Um dos mais populares romances do colombiano Gabriel García Márquez, vencedor do prêmio Nobel de literatura, O Amor nos Tempos do Cólera chega ao cinema cercado de expectativas. Positivas e negativas. Se a presença no elenco de um Javier Bardem, consagrado ator espanhol, foi recebida com festa pelos fãs da obra, a notícia de que o inglês Mike Newell iria dirigir o filme causou choque entre os fãs do livro. Poderia um europeu, sem uma gota de sangue latino, transpor para a tela uma história tão profundamente colombiana? Nos primeiros 30, 40 minutos de projeção, tem-se a sensação de que a resposta é um definitivo não.

Causa estranhamento assistir à caudalosa história de amor entre Florentino e Firmina, dois jovens separados pelo destino, se desenhando sob a forma de fotogramas com diálogos falados em inglês, sempre com forte e intencional sotaque estrangeiro. Soa falso, forçado, quase ofensivo. Afinal de contas, Bardem é espanhol. Giovanna Mezzogiorno, que vive a protagonista, é italiana, um idioma latino. Assim como Fernanda Montenegro, nativa de um país sul-americano e falante do português. Até mesmo os norte-americanos do elenco – Benjamin Bratt, John Leguizamo e Hector Elizondo – são de origem hispânica e dominam o espanhol com fluência de nativos.

Por que, então, não se optou pela língua na qual o livro foi escrito? Para que o filme tivesse uma carreira internacional mais vigorosa, respondem os defensores das forças do mercado a qualquer custo. Mas o que dizer, então, de um filme como o mexicano O Labirinto do Fauno, que fez enorme sucesso no mundo todo sem trair o idioma de Cervantes?

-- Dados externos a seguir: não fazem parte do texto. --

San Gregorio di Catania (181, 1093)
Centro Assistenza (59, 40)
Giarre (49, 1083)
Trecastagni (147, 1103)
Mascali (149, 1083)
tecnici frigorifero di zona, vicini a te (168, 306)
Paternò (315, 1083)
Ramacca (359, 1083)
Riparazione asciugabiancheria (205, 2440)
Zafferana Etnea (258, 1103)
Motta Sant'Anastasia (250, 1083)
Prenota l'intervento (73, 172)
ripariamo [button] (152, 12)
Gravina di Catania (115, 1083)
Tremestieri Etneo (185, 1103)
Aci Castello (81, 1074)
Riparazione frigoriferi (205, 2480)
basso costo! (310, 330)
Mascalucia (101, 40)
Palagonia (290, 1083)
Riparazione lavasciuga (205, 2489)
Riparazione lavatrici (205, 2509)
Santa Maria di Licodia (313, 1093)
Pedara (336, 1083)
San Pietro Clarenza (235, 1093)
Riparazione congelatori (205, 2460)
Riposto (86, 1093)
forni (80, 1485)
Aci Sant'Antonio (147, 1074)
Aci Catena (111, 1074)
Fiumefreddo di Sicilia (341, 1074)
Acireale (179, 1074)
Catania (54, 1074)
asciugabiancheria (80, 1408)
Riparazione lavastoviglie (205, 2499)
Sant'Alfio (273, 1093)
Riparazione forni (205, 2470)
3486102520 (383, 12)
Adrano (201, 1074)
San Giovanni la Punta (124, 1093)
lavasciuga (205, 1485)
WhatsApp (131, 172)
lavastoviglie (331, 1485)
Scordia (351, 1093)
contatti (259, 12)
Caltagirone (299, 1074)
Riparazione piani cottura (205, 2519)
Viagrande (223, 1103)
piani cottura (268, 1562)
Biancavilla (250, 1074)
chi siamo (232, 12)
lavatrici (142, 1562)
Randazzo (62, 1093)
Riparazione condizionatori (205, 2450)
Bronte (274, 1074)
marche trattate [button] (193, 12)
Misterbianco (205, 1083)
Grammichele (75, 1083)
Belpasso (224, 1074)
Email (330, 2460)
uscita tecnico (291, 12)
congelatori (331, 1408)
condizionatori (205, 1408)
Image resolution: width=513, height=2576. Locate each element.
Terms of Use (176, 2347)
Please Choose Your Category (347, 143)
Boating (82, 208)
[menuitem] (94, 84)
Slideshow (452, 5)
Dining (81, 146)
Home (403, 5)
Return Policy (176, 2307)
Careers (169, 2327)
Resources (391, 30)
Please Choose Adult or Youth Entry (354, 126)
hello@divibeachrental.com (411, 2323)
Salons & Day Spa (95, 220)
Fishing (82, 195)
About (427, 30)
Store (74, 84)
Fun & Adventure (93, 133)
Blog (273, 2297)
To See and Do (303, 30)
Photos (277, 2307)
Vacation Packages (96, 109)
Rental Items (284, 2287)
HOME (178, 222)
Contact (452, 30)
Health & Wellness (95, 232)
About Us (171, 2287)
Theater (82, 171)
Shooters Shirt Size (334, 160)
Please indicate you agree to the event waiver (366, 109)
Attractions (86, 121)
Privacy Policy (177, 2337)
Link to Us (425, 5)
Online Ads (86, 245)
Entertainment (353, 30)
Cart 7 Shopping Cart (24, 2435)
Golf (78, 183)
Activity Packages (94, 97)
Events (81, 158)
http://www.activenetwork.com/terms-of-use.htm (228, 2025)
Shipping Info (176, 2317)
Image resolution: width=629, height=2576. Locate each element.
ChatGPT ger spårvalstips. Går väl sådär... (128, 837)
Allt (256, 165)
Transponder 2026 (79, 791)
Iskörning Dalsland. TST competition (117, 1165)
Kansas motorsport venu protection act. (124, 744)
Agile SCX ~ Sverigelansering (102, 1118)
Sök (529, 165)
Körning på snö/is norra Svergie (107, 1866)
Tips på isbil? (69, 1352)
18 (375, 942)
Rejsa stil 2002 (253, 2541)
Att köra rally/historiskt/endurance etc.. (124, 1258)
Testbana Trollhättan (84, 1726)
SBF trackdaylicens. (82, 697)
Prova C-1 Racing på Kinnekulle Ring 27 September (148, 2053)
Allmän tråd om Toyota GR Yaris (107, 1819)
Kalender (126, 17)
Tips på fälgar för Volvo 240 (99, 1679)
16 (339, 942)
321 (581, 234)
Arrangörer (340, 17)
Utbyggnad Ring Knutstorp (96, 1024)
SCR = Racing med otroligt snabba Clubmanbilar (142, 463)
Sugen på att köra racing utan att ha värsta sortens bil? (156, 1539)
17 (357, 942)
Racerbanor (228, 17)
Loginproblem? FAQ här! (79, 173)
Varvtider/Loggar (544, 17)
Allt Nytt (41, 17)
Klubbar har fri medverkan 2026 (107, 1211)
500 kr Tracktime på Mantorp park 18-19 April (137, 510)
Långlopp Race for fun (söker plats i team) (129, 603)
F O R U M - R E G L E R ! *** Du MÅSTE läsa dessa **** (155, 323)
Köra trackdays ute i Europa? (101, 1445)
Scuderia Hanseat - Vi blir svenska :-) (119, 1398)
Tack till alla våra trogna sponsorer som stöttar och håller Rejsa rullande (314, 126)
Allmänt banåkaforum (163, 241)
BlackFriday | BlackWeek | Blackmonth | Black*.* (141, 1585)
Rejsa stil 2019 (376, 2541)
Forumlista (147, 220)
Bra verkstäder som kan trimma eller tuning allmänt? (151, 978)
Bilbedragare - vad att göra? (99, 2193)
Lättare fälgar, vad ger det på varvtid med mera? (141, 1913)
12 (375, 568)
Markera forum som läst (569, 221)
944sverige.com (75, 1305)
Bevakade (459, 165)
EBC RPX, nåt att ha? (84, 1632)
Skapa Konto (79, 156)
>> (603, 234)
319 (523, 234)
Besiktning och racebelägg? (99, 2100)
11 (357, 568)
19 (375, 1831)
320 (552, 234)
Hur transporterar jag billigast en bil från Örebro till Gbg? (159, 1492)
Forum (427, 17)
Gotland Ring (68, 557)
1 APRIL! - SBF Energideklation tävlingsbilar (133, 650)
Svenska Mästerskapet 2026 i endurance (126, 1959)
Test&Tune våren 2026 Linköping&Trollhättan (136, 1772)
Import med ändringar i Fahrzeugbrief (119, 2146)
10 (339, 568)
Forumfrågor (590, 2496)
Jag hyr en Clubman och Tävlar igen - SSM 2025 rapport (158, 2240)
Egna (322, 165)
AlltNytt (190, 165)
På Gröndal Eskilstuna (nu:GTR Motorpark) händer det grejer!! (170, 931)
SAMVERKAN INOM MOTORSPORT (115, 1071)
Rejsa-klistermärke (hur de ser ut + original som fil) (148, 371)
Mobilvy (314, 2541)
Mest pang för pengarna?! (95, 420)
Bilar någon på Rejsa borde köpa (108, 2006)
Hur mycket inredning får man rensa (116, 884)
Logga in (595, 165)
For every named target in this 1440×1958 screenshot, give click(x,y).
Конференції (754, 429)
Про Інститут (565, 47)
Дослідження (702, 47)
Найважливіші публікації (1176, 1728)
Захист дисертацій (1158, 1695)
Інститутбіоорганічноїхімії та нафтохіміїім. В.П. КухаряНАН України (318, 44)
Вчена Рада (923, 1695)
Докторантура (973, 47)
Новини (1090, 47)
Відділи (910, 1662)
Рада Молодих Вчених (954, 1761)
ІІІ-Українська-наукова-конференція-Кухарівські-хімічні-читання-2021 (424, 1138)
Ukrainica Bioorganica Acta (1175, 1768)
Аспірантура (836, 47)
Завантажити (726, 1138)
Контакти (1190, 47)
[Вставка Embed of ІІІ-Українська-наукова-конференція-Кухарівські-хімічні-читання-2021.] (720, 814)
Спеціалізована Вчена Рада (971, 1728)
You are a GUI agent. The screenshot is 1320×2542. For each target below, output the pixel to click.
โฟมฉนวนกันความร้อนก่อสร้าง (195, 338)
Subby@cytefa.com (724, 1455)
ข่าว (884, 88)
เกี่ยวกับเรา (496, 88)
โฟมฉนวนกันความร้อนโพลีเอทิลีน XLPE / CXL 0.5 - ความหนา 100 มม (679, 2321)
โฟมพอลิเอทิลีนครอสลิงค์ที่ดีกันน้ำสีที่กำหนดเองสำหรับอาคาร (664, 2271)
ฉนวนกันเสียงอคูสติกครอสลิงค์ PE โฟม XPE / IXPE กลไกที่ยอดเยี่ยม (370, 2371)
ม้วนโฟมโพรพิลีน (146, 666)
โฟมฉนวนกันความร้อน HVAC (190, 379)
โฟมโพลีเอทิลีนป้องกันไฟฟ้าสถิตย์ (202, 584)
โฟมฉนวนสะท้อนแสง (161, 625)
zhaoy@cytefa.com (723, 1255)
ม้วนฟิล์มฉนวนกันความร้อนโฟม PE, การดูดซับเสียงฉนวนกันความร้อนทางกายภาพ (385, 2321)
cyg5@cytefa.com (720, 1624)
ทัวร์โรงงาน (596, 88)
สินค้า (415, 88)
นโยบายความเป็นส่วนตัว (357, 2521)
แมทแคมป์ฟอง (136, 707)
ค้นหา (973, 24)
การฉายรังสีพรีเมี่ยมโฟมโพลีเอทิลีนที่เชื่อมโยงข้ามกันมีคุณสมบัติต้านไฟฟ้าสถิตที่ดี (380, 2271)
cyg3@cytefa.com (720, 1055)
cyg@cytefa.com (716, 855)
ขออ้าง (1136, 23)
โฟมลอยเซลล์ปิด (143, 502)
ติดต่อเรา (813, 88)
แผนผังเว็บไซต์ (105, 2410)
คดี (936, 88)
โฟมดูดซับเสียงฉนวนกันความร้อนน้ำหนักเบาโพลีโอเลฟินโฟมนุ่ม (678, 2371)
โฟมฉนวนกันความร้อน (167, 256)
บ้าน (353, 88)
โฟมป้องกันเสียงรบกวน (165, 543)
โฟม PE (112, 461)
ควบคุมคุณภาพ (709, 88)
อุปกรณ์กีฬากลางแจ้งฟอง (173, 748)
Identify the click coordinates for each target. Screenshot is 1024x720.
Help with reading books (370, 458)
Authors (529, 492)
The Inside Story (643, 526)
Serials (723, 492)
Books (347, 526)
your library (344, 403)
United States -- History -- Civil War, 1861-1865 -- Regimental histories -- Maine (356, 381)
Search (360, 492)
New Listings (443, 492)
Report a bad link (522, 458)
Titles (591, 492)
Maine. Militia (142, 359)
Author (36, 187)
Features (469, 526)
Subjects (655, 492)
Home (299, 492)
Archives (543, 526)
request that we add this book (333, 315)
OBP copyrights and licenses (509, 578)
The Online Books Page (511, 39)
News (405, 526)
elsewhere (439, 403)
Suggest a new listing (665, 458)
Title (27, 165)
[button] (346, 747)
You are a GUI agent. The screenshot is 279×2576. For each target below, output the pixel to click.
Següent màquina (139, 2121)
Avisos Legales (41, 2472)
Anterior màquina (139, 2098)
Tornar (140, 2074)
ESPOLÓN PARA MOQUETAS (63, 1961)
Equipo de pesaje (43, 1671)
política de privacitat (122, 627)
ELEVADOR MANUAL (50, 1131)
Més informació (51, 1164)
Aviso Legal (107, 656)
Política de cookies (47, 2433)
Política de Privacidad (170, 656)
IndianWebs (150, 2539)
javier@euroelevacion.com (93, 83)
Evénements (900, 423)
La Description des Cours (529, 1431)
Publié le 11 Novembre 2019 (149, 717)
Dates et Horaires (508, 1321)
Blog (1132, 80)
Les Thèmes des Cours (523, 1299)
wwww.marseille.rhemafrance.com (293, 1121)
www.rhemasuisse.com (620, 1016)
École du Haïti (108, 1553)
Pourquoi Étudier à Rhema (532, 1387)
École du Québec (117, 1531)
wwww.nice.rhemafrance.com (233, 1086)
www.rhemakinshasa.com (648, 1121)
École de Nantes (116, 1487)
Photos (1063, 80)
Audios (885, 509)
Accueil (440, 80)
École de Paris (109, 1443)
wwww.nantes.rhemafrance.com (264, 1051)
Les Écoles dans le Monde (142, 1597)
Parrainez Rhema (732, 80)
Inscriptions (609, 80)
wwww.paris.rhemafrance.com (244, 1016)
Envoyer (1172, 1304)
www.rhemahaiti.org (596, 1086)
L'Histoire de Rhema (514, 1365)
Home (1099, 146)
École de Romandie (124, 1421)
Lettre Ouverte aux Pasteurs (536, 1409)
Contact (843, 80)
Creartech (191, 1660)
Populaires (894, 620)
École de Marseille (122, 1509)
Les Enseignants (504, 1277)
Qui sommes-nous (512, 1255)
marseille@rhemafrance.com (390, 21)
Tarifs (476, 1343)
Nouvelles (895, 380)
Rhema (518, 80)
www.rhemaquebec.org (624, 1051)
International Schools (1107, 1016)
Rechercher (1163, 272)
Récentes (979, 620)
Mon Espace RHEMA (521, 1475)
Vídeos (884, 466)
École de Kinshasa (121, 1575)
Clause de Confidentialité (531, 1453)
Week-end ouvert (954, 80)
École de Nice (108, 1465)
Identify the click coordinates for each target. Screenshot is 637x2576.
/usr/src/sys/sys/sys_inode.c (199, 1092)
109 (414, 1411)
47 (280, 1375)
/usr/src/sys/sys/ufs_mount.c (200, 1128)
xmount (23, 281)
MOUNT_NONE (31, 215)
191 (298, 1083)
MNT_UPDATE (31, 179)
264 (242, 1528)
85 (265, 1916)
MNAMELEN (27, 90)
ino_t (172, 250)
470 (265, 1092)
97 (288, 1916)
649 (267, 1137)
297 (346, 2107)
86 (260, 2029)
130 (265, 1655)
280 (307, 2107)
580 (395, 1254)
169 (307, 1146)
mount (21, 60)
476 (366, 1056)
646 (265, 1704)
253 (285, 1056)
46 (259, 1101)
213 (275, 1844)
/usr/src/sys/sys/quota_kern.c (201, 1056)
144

Essa transição se dá quando Florentino, numa estupenda atuação de Bardem, desgostoso com o casamento de sua amada e o médico Juvenal (Benjamin Bratt), se entrega à uma maratona de aventuras sexuais com uma variedade incrível de mulheres, casos que ele anota um a um em uma caderneta, numerando-os. A lascívia é a forma que encontra para acalentar seu coração despedaçado por um amor sem fim. Aí, o filme engrena e flui até seu emocionante desfecho com bastante graça. Ponto para Newell, diretor de bons filmes como Dançando com um Estranho, Quatro Casamentos e Um Funeral (indicado ao Oscar de melhor filme) e Donnie Brasko.

A platéia, que praticamente lotou uma das exibições de O Amor nos Tempos do Cólera, o aplaudiu quando chegou aos créditos finais. Alguns tinham os olhos vermelhos de quem havia chorado durante a projeção Sinal de que o filme funcionou. Quando exibido no Festival do Rio, no início do mês, foi ovacionado. Deve, portanto, fazer boa carreira internacional, como seus produtores esperavam. Mas que ficaria melhor falado em espanhol, ficaria.